To investigate the correlation for energy-loudness and energy-acousticness pairs we can build jointplots for each combination.

Python code

"""
- first, display jointplot
- add annotation bar to plot, specifying properties as 'arrowprops'

"""
# plot for energy-loudness pair 
sns.jointplot(x="loudness", y="energy", data=df, kind="hex", height=4.5)

plt.annotate('Energy-loudness relation',
            xy=[0.1, 0.6],
            xytext=[1, 1.2],
            fontsize=14,
            arrowprops=dict(color='grey',
                            arrowstyle='simple',
                            shrinkA=4,
                            shrinkB=4))

# plot for energy-acousticness pair 
sns.jointplot(x="acousticness", y="energy", data=df, kind="hex", height=4.5)


plt.annotate('Energy-acousticness relation',
            xy=[0.1, 0.6],
            xytext=[1, 1.2],
            fontsize=14,
            arrowprops=dict(color='grey',
                            arrowstyle='simple',
                            shrinkA=4,
                            shrinkB=4))

LSTM LSTM

Paired charts shows the positive correlation character for energy and loudness, while energy-accousticness pair behaves in opposite way: energy goes down as acousticness rate increase.

Artist - Genre exploration

To continue with explanatory analysis we will summarize popularity score per artist and top 10 least and most popular artists from sample.

Python code

artist_df = pd.pivot_table(df, values='popularity_score', index=['artist_names'], aggfunc=np.mean)

artist_df.fillna(0, inplace=True)
# shortlist top 10 artist by popularity
artist_df=artist_df.sort_values(by=['popularity_score'], ascending=False)
artist_df.head(10)

LSTM

Python code

# shortlist 10 least popular 
artist_df.tail(10)

> [Information shown]:
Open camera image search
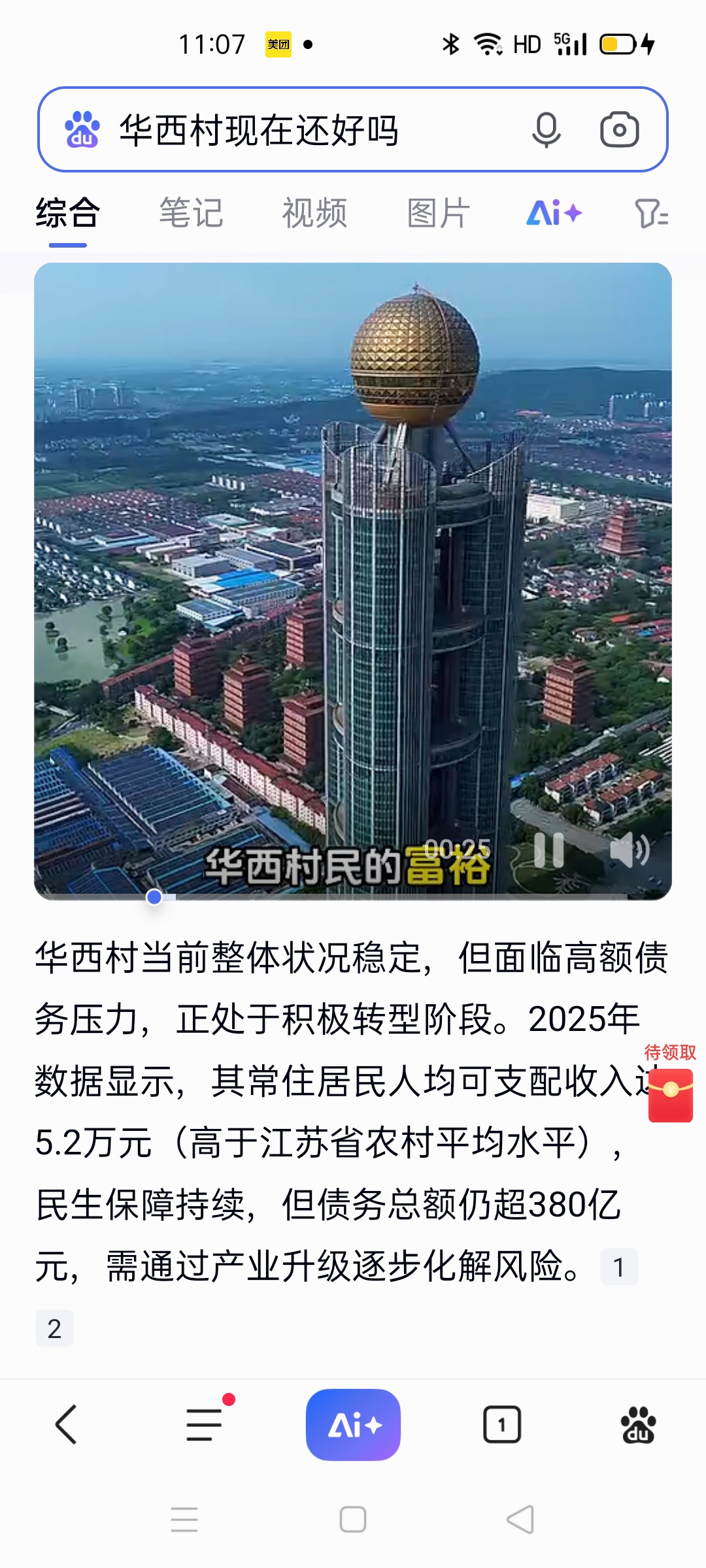 [x=619, y=129]
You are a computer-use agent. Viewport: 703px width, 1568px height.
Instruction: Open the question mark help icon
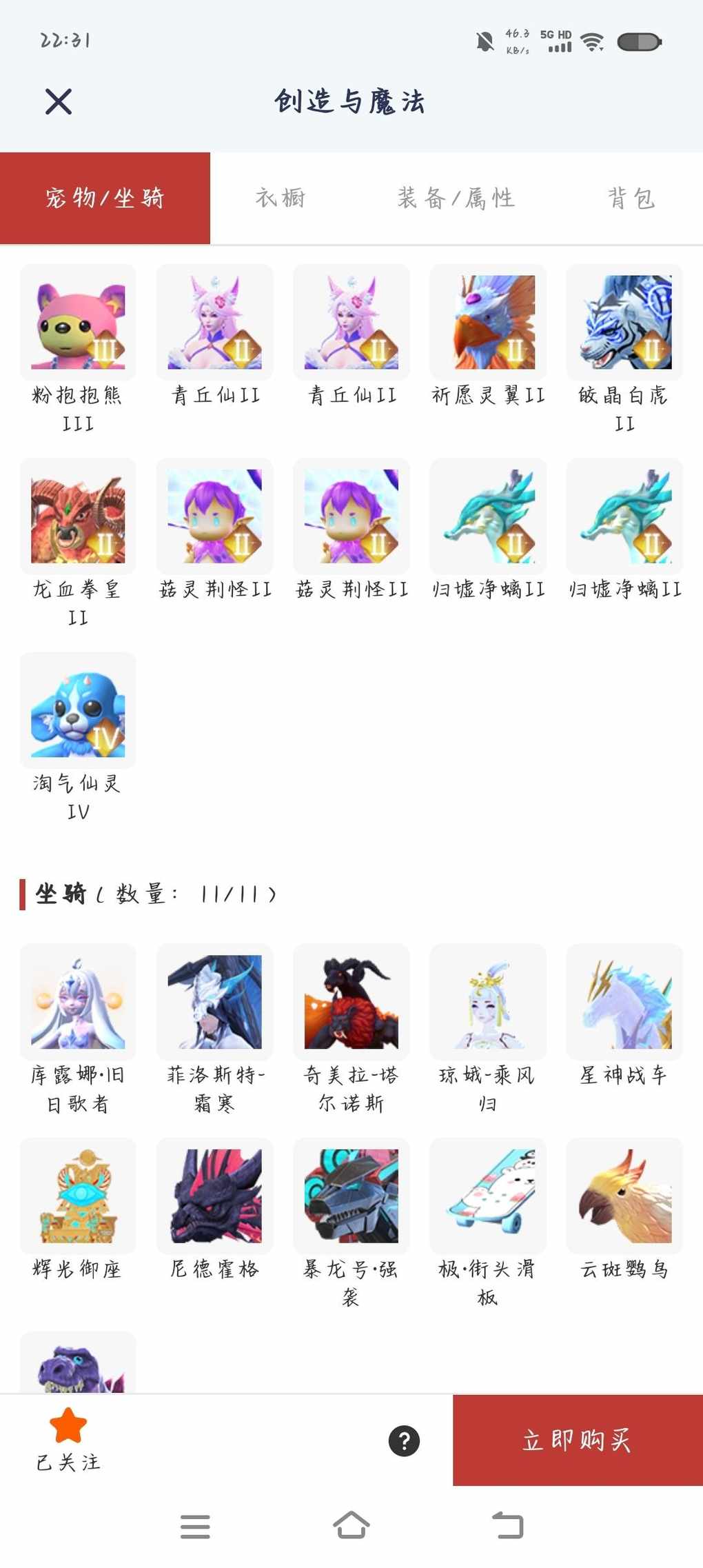pyautogui.click(x=404, y=1440)
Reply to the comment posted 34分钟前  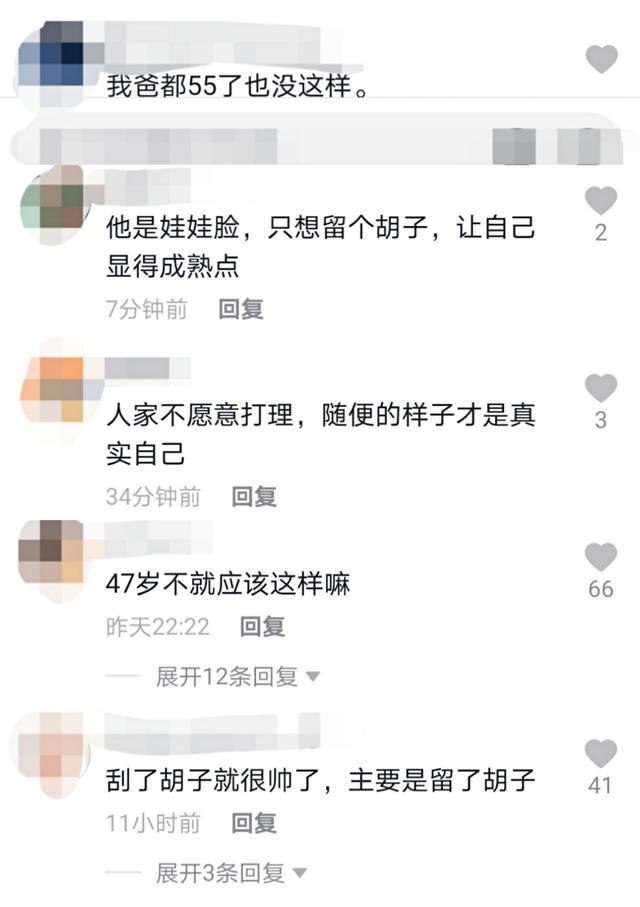tap(254, 496)
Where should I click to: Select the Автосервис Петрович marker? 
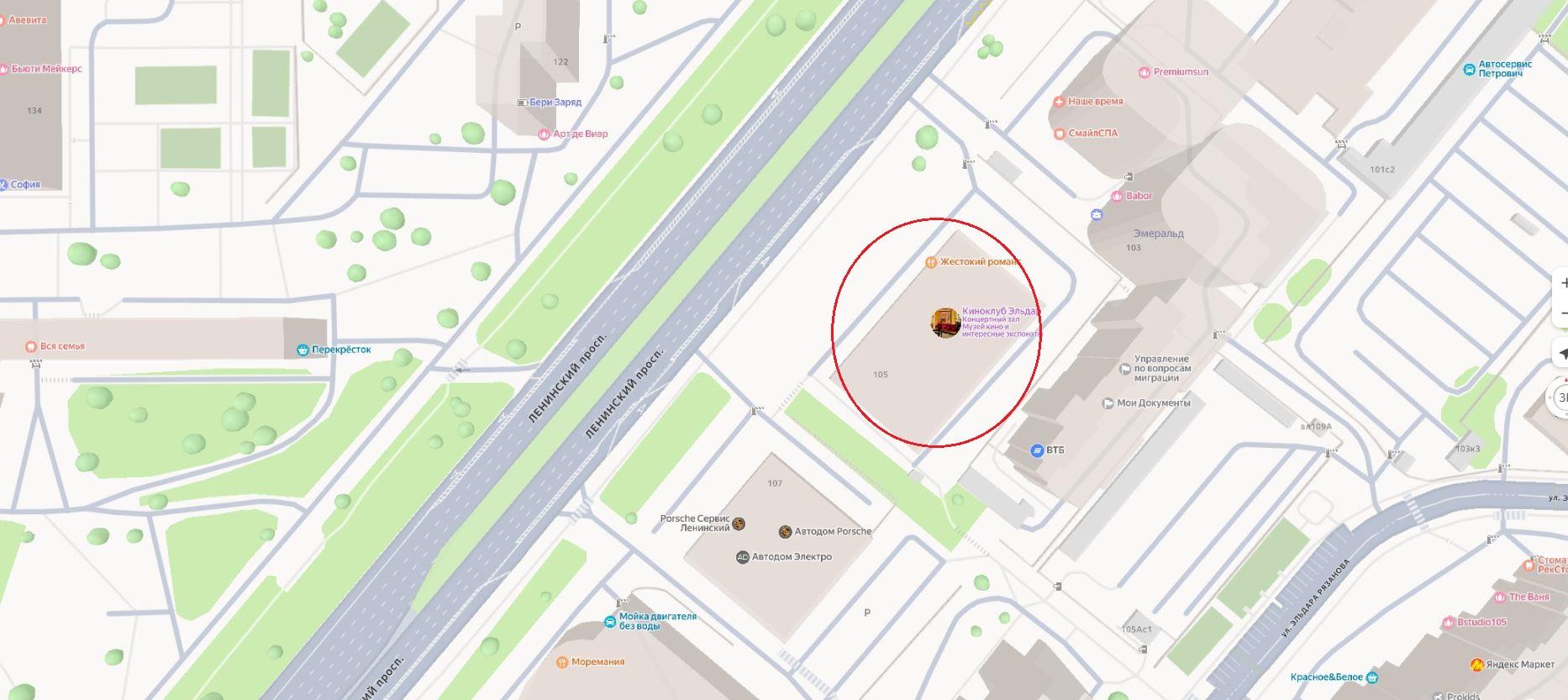tap(1469, 70)
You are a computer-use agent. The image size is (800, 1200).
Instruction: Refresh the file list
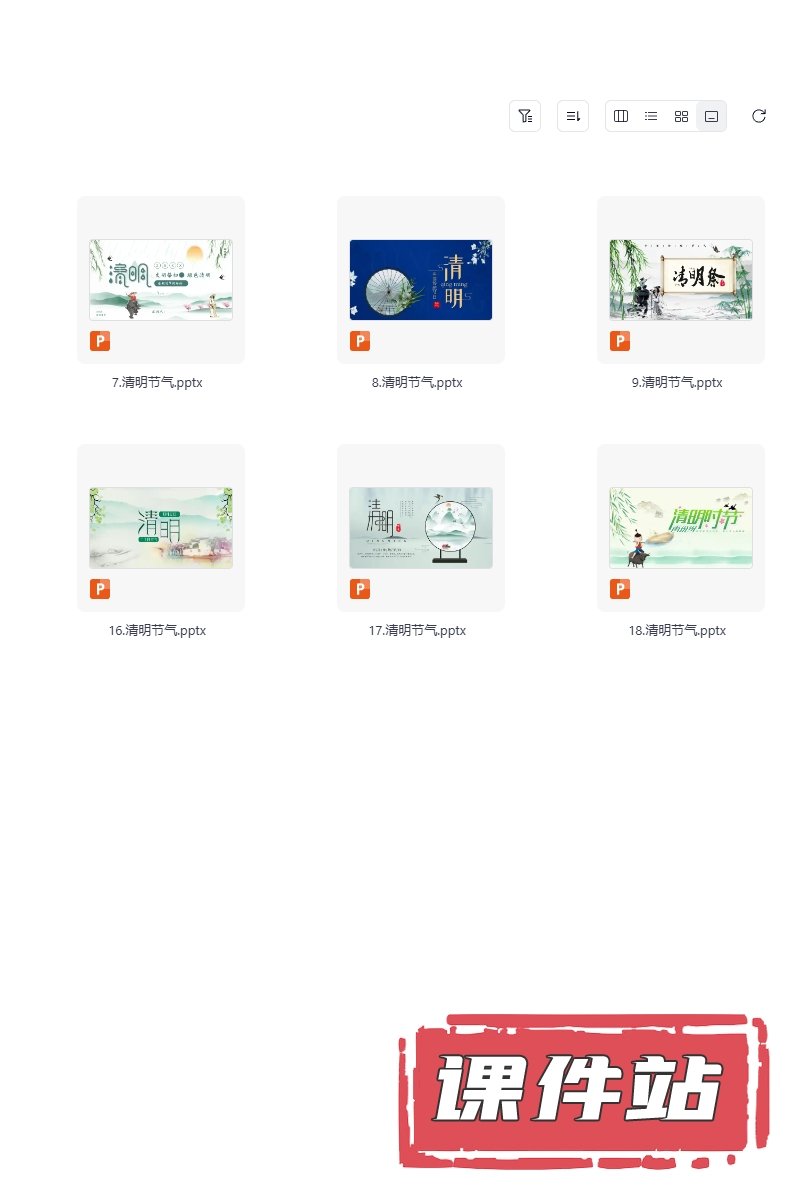(759, 116)
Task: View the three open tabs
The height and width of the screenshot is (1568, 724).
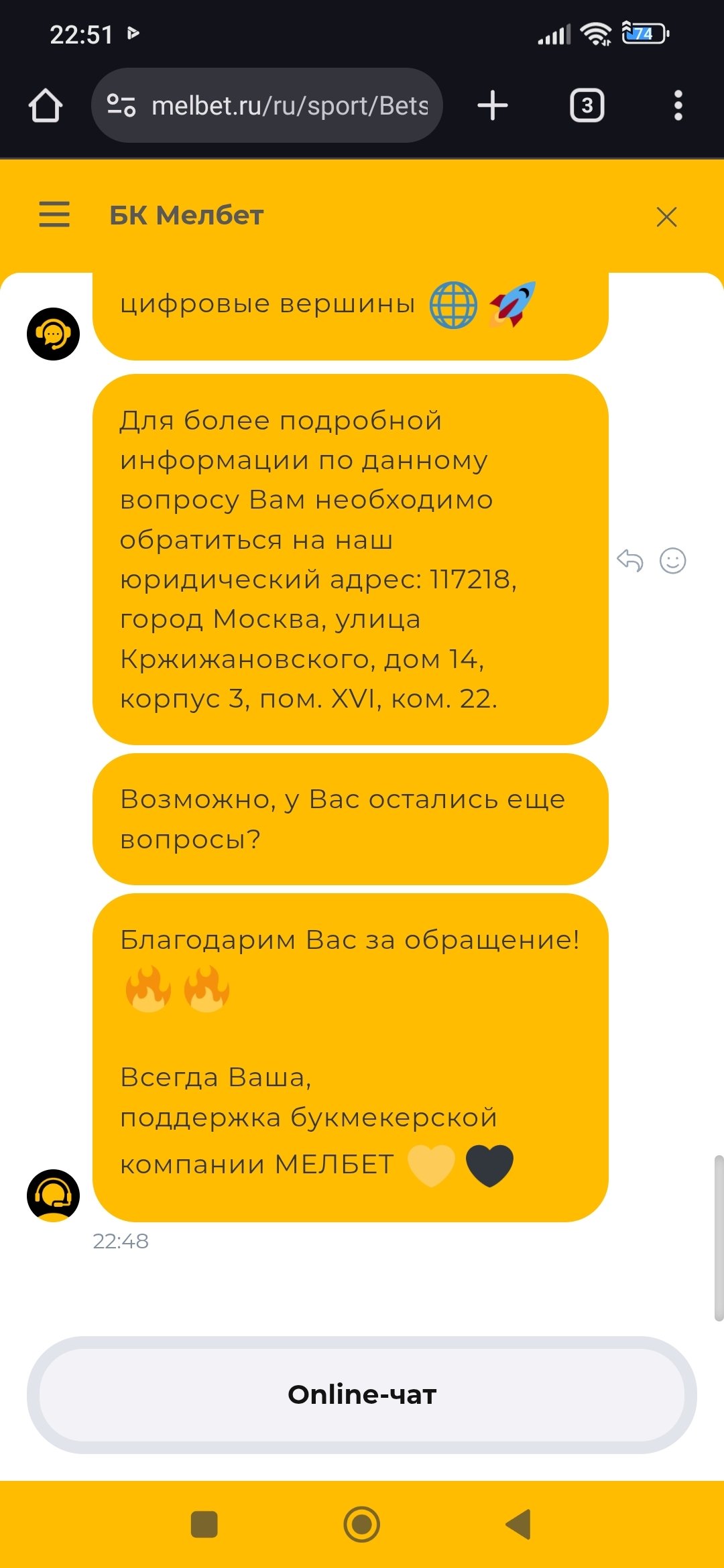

> [Objectives]:
• A. List every keyword argument passed to sns.jointplot in the energy-loudness plot of the song-feature tutorial.
• B. Answer from the song-feature tutorial, one line per question:
(i) What value is given for kind in the jointplot calls?
(ii) Which aggregation function does pd.pivot_table use for the artist summary?
(iii) In which pair does energy go down as the other feature increases?
• C. Resume the song-feature tutorial after its final line of code, keeping its style of short explanations followed by Python code.

> [Task responses]:
• A. x, y, data, kind, height

• B.
(i) "hex"
(ii) np.mean
(iii) The energy-acousticness pair

• C.
LSTM

To explore the genres more, we can transform the genres tags into cloud of words and investigate their frequencies.

Python code

"""
- generate a column of words counts dictionaries 
- create new frame with columns as separate tags 

"""

df['words_count'] = df.genres_all.apply(lambda x: Counter(x.split(' ')))
gen_table=pd.DataFrame(df.words_count.values.tolist())
gen_table[np.isnan(gen_table)] = 0


"""
- for each review perform transformation into string type
- generate the cloud of words using Wordcloud() module 

"""

# create wordcloud object with gen_table as an argument 
wordcloud = WordCloud(background_color='white', width=1600, height=800).generate(' '.join(gen_table))
# plot as a figure
plt.figure(figsize=(12,8))

plt.imshow(wordcloud, interpolation = 'bilinear')
plt.axis('off')
plt.tight_layout(pad=0)
plt.show()

LSTM

Finally, let's count some of the most popular tags from WordCloud and represent using bar chart.

Python code

"""
- initialize the list of genres we are interested in 
- apply sorting to display ascending order 

"""

list_g = ['pop', 'folk', 'neo', 'electro', 'punk', 'dance', 'rock', 'soul', 'indie', 'chillhop']

rcParams['figure.figsize'] = 7, 6

gen_table[list_g].sum().sort_values(ascending=True).plot(kind='bar')
plt.title('Top genres tags')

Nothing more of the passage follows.